The simulations presented thus far have focused on individual dimers, neglecting spread in properties that are present in real experiments. The particles used in the experiments are not perfectly monodisperse. Additionally, in the experiments the dimers exhibit an angular spread due to Brownian rotation. These two effects have been further analyzed.

6.1 Polydispersity

In order to model the polydispersity, the size distribution has been assumed to be Gaussian with standard deviation σ, and has been discretized by taking σ/5 intervals (≈ 6nm ≈ λ/100 for the MyOne particles). Simulations have been performed for all combinations of particle sizes, and an ensemble average has been calculated. It turns out that the polydispersity can have a strong effect on the amplitude of the PD signal at 90°, as can be seen in Fig 4(a). The more polydisperse the particles are, the lower the effective amplitude of the signal gets.

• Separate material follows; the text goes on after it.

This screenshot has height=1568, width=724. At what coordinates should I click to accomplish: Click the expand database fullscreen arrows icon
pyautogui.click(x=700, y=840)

However, the peak positions are hardly shifted by the polydispersity.

 

Fig. 4 (a) Influence of size polydispersity on the scattering signals (3 % CV is typical for MyOne particles), (b) Angular spread due to Brownian rotation (5 mT is used in the experiments), (c) Scattering intensity as a function of refractive index and the dimer angle, normalized for each refractive index. The blue dotted lines indicate the shift of the peak positions, which can be up to 6° (3° within the error margin) for the peak around 30° (330° in Fig. 3(b)), and almost nothing for the peak around 60° (300° in Fig. 3(b)). (d) Scattering intensity as a function of inter-particle distance and the dimer angle, normalized for each inter-particle distance. The blue dotted lines indicate the change in dimer angle of the signal peaks with the distance: up to 12° for the peak around 30°, and up to 5.5° for the peak around 60°.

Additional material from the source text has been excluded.